Tech at …. Night? : Racist spectrum? ; How to undo the Obama damage
Oops. Went to bed before putting up Tech at Night last night. Sorry about that! Special morning edition instead!
Even as House extremists are effectively calling it racist to free up spectrum in America, the IIA has it right that we need the FCC to be serious about this.
So here’s an action point for anyone interested: tell Mitt Romney that he needs to appoint strong, reformist regulators not just to stop the bleeding in all regulatory agencies, but actually to roll back the disastrous Obama years. Repeal and replace. It’s not just for Obamacare anymore.
In fact I will now float the idea that under President Romney, Republican Senators should reject Republican nominees to regulators who are not sufficiently committed to undoing the damage of the Obama years.
Because it’s not just the FCC that’s the problem. FTC is a danger to innovation, too, in its plans to expand the reach of COPPA privacy rules.
Mitt Romney must also be ready to reverse dangerous executive orders on day one, such as a possible cybersecurity executive order that is defying the Congress, and trying to cut legislators out of the loop of lawmaking.

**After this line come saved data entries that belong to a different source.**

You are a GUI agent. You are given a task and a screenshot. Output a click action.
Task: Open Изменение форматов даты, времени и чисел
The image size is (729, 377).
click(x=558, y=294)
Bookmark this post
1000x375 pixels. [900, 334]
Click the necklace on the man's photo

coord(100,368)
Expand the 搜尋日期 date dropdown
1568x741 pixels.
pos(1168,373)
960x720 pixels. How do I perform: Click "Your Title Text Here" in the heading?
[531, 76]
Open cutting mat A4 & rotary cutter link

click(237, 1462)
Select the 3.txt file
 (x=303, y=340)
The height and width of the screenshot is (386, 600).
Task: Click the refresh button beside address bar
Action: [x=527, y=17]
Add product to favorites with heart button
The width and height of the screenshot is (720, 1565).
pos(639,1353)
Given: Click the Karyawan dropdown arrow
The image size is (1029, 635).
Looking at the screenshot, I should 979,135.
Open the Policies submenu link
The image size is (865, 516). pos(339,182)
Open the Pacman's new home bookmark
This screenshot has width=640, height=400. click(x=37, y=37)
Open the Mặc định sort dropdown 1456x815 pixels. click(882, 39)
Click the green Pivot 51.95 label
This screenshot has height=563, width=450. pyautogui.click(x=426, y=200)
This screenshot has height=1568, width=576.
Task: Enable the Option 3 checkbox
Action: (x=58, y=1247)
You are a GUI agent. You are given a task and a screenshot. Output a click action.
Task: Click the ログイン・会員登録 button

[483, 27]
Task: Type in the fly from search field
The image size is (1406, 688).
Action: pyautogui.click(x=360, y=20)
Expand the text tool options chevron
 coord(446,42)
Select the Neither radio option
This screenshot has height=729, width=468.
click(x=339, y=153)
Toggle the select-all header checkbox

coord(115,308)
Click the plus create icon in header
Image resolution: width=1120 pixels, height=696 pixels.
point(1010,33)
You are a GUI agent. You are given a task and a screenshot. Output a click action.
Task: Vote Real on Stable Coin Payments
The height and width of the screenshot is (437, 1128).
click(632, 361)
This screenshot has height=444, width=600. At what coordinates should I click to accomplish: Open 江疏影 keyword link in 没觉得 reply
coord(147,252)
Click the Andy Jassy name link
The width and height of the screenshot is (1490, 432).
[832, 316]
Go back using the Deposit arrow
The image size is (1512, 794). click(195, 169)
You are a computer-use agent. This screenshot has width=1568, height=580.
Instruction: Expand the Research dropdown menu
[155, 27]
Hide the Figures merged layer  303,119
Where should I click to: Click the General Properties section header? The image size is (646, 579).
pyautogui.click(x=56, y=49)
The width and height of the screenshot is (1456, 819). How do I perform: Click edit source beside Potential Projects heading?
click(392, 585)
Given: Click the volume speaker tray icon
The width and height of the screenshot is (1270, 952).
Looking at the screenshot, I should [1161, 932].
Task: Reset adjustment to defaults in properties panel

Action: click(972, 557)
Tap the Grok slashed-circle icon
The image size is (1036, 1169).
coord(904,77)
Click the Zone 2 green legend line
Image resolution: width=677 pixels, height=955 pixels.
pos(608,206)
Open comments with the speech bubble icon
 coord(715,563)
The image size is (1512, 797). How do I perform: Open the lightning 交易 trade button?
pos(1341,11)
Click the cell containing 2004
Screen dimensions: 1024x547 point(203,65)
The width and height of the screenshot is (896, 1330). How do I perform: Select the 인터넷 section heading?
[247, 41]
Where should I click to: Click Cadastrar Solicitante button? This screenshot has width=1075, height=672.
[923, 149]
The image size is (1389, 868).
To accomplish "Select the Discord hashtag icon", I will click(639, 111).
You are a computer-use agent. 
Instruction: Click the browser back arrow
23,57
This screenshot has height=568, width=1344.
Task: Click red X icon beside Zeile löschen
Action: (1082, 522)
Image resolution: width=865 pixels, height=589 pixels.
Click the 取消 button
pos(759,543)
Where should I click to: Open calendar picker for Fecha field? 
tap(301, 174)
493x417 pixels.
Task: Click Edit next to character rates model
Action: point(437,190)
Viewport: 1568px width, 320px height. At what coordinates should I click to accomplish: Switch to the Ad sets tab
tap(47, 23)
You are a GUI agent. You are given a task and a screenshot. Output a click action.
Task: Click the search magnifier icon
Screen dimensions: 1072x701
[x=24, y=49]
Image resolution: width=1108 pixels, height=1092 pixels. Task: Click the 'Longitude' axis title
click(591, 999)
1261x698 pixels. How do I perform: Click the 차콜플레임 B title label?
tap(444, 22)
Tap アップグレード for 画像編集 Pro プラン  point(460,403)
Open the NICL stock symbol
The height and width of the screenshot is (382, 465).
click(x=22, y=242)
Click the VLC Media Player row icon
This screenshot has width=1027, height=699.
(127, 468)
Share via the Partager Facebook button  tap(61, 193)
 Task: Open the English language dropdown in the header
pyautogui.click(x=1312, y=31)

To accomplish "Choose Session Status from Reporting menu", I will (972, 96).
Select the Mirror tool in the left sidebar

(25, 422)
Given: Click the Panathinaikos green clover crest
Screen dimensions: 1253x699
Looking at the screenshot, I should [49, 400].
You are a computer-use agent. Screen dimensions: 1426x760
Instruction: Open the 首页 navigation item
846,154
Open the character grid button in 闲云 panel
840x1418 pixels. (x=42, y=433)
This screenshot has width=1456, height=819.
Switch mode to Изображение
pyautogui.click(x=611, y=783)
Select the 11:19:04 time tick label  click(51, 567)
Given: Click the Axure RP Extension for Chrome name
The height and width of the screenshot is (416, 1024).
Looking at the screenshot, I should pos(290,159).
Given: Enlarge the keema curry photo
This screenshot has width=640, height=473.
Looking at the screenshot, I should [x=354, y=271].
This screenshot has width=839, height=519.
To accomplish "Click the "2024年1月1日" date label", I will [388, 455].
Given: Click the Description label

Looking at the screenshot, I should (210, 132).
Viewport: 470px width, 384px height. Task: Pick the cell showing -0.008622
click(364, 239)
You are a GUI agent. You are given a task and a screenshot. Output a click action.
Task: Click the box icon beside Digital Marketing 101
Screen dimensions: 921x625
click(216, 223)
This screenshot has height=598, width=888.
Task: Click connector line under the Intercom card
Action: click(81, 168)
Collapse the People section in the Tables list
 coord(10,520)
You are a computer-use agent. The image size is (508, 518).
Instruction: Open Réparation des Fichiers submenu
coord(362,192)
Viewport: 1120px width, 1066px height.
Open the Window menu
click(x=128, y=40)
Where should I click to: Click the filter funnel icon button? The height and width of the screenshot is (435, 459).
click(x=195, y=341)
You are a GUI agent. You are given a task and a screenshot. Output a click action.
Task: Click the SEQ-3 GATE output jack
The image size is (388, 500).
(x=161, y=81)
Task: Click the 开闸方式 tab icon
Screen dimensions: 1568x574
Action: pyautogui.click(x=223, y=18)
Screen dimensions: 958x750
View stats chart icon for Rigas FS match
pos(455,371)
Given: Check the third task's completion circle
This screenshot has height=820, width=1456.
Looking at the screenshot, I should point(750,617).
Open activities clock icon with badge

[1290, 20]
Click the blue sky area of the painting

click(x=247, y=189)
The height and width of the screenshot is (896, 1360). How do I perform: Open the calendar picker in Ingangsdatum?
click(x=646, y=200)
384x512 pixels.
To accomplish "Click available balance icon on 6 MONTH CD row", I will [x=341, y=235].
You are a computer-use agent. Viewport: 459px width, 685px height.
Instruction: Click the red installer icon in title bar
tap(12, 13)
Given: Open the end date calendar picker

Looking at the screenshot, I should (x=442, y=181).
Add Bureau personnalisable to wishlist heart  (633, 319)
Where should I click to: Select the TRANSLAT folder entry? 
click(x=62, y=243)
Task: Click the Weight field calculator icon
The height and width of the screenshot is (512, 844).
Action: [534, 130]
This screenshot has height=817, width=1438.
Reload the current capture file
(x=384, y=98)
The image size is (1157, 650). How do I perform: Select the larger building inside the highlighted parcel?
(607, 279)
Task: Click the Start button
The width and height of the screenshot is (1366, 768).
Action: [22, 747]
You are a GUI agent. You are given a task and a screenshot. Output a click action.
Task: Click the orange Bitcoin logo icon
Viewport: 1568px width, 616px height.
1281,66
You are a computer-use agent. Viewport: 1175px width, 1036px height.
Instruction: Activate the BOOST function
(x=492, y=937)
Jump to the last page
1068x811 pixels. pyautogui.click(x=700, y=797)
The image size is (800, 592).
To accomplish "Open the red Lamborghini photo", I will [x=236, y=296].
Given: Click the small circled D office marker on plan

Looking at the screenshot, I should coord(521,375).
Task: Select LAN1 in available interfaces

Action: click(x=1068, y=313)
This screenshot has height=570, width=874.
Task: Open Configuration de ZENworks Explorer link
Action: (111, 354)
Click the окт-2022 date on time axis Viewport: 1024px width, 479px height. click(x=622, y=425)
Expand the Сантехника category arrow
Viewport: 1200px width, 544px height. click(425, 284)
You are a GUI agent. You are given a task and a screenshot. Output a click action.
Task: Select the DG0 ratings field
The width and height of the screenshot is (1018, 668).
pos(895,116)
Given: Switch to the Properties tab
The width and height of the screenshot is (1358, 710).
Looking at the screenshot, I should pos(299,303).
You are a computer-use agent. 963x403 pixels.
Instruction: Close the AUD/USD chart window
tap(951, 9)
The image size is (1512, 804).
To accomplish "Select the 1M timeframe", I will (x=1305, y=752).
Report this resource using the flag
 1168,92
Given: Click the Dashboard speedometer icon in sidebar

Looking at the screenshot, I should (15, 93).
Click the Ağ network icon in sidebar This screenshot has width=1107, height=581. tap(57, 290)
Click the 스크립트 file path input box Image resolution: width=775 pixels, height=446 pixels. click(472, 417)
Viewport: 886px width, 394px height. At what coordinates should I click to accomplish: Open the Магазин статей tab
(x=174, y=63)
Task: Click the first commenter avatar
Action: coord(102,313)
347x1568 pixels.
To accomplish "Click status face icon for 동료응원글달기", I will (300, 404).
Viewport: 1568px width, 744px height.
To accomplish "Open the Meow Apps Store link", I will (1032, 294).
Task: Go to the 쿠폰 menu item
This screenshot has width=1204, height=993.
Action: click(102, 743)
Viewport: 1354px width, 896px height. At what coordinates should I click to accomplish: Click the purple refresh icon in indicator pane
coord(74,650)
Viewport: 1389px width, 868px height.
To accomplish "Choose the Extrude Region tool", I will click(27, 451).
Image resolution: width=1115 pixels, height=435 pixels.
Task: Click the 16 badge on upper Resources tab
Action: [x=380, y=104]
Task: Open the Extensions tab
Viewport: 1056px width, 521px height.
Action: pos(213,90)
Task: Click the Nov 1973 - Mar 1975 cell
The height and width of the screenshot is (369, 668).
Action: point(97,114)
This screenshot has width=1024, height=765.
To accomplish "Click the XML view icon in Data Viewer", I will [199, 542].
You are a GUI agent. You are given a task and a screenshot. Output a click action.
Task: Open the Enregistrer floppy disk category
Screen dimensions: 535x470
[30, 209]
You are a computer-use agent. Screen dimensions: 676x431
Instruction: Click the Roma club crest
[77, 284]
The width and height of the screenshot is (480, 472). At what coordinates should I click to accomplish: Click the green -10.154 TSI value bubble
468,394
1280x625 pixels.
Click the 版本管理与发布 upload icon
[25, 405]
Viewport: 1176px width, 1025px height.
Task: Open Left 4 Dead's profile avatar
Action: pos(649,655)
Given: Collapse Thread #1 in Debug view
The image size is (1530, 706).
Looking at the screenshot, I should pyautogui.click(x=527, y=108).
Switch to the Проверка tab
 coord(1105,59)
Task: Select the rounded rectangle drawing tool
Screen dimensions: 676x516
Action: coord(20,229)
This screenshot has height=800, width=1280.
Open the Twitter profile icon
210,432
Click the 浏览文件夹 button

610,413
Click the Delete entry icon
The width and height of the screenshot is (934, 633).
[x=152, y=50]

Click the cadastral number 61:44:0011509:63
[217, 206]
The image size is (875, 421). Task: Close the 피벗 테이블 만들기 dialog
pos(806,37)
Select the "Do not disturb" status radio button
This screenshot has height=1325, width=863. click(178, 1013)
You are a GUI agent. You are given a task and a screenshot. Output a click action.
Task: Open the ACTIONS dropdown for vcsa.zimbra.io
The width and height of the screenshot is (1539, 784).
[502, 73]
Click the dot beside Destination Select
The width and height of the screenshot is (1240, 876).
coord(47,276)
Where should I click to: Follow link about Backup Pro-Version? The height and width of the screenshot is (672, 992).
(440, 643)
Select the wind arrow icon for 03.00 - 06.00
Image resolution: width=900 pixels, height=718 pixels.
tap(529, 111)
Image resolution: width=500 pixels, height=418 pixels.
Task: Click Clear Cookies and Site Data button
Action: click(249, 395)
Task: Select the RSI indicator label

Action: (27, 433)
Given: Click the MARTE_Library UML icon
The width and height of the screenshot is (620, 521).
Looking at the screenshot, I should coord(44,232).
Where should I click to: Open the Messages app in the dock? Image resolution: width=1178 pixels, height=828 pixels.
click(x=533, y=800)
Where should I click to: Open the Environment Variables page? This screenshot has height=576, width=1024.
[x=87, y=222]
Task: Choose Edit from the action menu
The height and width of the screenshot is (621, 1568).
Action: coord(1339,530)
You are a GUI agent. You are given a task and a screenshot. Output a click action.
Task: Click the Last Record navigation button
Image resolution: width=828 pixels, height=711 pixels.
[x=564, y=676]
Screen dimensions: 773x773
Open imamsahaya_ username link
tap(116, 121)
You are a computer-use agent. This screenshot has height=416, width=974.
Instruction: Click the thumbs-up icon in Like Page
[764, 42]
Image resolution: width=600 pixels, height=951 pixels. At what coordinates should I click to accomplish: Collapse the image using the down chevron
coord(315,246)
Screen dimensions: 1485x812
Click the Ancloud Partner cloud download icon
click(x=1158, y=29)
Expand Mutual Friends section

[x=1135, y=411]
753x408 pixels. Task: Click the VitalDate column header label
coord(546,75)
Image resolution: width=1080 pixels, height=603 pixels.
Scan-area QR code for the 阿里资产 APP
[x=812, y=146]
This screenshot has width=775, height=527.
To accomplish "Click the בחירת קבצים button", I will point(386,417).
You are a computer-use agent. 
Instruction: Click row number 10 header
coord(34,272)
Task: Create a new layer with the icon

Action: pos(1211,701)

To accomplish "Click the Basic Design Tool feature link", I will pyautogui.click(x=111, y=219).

Rules sometimes have unforeseen consequences. This one’s hilarious: Given a choice between paying massive fines and burning electricity wastefully, Microsoft sensibly did the latter. Microsoft was in fact kind enough to offer to negotiate, but was rebuffed. Note this: Microsoft saved energy by using less than expected, and were going to pay a penalty for it. Ah, the pacific coast.
Kim Dotcom may be fat but he’s going to cash in intelligently on his fandom it seems. Having gotten busted for profiting off of mass copyright infringement, distributing hacker tools, and more, he’s become a cult hero among idiot anarchists and related scum. So he’s going to release a paid music service and have it hyped as a rebellious thing. Funny though that he’s going to offer a spyware ad hijack option for Megabox. Ad hijacking is a tool developed for and used by hackers who install their own ads on unwitting victims, and nobody’s even questioning the sensibility or ethicality of this idea. Except me, because I’m not a radical.